Viele Menschen kamen täglich, manche mehrmals am Tag zum Krankenzelt — immer wieder mit anderen Kindern aus ihren großen Familien.

Foto: Helios

Bärbel Schanze (Mitte) mit Kollegen.

Foto: Bärbel Schanze (Mitte) mit Kollegen.

Bärbel Schanze ist normalerweise am Wuppertaler Herzzentrum für die Koordination von Studien zuständig. Im Sommer 2016 ließ sie sich vom Helios Klinikum Wuppertal freistellen und flog mit einem Team von Rotkreuz-Helfern nach Thessaloniki, um dort vier Wochen lang den Flüchtlingen in drei Auffanglagern eine medizinische Grundversorgung zu geben. Das Team arbeitete 10 Stunden täglich bei 50 Grad im Schatten und härtesten versorgungstechnischen Bedingungen.
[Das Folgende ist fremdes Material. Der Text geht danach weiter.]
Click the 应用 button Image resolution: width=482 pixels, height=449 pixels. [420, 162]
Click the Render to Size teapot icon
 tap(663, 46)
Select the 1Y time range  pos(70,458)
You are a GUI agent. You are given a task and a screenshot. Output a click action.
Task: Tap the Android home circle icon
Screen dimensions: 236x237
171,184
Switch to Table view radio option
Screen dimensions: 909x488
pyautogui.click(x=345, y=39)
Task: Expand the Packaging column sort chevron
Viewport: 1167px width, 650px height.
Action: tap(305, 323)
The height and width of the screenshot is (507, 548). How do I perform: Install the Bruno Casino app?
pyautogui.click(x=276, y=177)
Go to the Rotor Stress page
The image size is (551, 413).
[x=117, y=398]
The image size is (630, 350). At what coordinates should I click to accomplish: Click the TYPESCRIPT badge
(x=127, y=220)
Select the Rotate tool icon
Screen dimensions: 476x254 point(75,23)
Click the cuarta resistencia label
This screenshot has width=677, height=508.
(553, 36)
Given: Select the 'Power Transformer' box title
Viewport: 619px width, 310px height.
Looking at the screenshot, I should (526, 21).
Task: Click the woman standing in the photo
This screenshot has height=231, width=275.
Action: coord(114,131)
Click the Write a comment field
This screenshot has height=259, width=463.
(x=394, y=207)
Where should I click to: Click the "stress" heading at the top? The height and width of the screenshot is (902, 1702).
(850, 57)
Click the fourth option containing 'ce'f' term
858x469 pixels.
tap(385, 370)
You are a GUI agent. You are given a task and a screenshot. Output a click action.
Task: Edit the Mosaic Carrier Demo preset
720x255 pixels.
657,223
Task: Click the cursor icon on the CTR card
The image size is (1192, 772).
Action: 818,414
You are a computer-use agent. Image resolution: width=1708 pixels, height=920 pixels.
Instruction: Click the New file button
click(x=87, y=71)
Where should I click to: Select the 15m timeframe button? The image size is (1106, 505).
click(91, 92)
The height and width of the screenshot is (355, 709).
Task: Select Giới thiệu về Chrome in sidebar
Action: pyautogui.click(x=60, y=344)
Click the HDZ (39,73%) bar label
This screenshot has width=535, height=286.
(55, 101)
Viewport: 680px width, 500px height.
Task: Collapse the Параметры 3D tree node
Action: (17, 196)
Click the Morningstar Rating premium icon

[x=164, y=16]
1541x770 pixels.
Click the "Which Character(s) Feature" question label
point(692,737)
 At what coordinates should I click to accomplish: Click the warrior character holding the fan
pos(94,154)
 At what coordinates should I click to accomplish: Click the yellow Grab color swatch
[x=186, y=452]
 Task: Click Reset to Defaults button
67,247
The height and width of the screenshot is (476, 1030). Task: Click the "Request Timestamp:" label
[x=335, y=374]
Die DRK-Schwester hatte sich schon vor Jahren mit einer "FAF"-Ausbildung ("First Aid, Security, Safety and Survival in the Field") auf Auslandseinsätze vorbereiten lassen. Dort hatte sie Extremsituationen trainiert wie Minenangriffe, Überfälle oder unangekündigte Kontrollen. Aber die Realität im griechischen Einsatz hat sie dennoch überrascht. "Die Hitze, der Staub, kein Schatten und die menschenunwürdigen Bedingungen, unter denen die Flüchtlinge in den Übergangslagern leben müssen, haben mich emotional sehr gefordert — ebenso wie der Mangel an einfach allem."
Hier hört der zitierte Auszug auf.